256GB microSD cards have gotten much less expensive recently, and so I am wondering if they are suitable for image (photograph) editing and management.

I typically store images on platter-based external USB hard drives due to their lower cost/GB ratio.

But editing and managing the images (resizing, cropping, applying filters, reorganzing, finding the best photo in a series, etc.) can be slow and somewhat tedious when using platter-based external hard drives.

I'm thinking perhaps it would be reasonable to copy 100-200GB of images onto a microSD card, manipulate them as needed, and then copy them back to the appropriate external hard drive.

Each image varies from 2MB - 36MB, with the median size being around 6MB.

Although the total time required would likely be more than just working on the external hard drives, the total time requiring user interaction would actually be much less (I don't have to be present during the file transfers).

Is this a reasonable use of microSD cards, or would the reading/writing required for image editing and management result in quickly wearing out the microSD card?

  • 3
    I would strongly advocate for not using SD or MicroSD cards in this manner... even if you overlook the concerningly common issues that SD cards present, and what that would might mean in a professional setting (lost time / data).

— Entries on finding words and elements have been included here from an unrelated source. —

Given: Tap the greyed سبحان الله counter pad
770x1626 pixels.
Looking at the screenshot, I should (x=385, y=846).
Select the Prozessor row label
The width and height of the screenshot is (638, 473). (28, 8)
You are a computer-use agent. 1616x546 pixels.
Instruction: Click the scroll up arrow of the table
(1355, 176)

An SSD will be much more performant, will have better longevity and will have a better $/GB ratio... External (i.e: USB) or Internal (i.e: SATA / NVMe) would all be better than an SD / MicroSD card.
    – Attie
    Commented Jun 25, 2020 at 21:37

1 Answer 1


microSD and SD cards in general are not designed for heavy workloads like this, they are meant for initial storage of data and then transferal of that data to another media on which they will be worked on. Even the fastest SD cards (as of now) are limited to 275 MB/s, which is nowhere near as fast as cheap SATA SSDs. Those super-fast microSD cards are also relatively expensive and I haven't seen one larger than 256 GB.

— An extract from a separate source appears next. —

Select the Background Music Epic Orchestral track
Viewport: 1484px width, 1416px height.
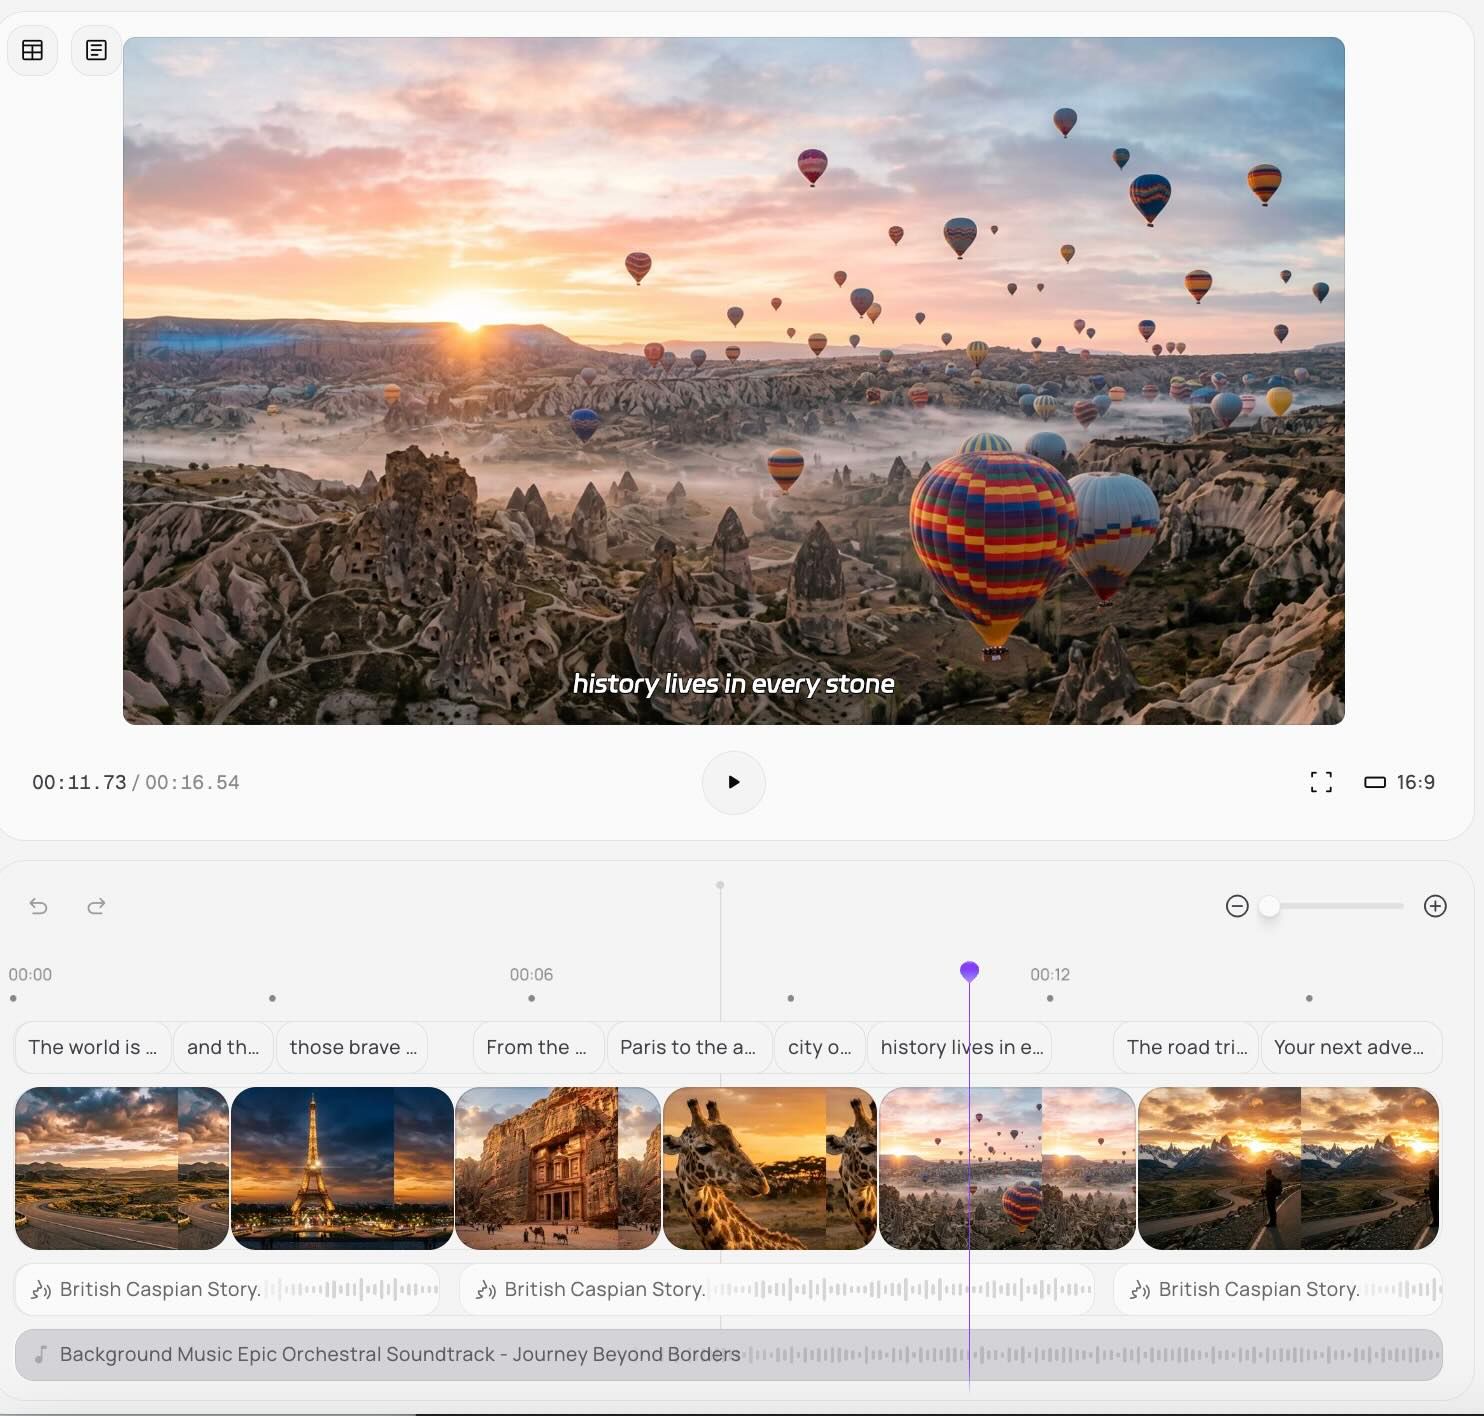coord(400,1354)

You would be much better off using a portable/external solid state drive as opposed to a portable media card such as an SD card. Mechanical hard disks are usually limited to around 150 MB/s transfer speeds. SATA SSDs usually perform at above 500 MB/s. You can purchase a USB 3.0 drive enclosure to make your own portable SSD using an SSD you purchase on your own, or you can buy any of the pre-made portable/external SSDs. Keep in mind that if you wish to keep using a portable drive enclosure you will need to make sure that it is operating over USB 3.0 or greater to get the full speed from your drive.

All that said, I'm not sure your original issue is due to a hard disk issue. As I mentioned earlier, mechanical disks can be expected to perform at around 150 MB/s. Since your image files only range from 2 to 36 MB in size, I cannot see you gaining any performance in editing files, although sifting through multiple files and picking the best ones out is definitely an area where an SSD would perform better.

Whether or not you are using USB 2.0 or USB 3.0 would also have a major impact on the performance you will see, whether you are using a mechanical drive or a solid state drive. USB 2.0 is limited to 400 Mbps, which is only 50 MB/s. If you were using USB 2.0, you are probably getting less than half of your mechanical drive's maximum performance!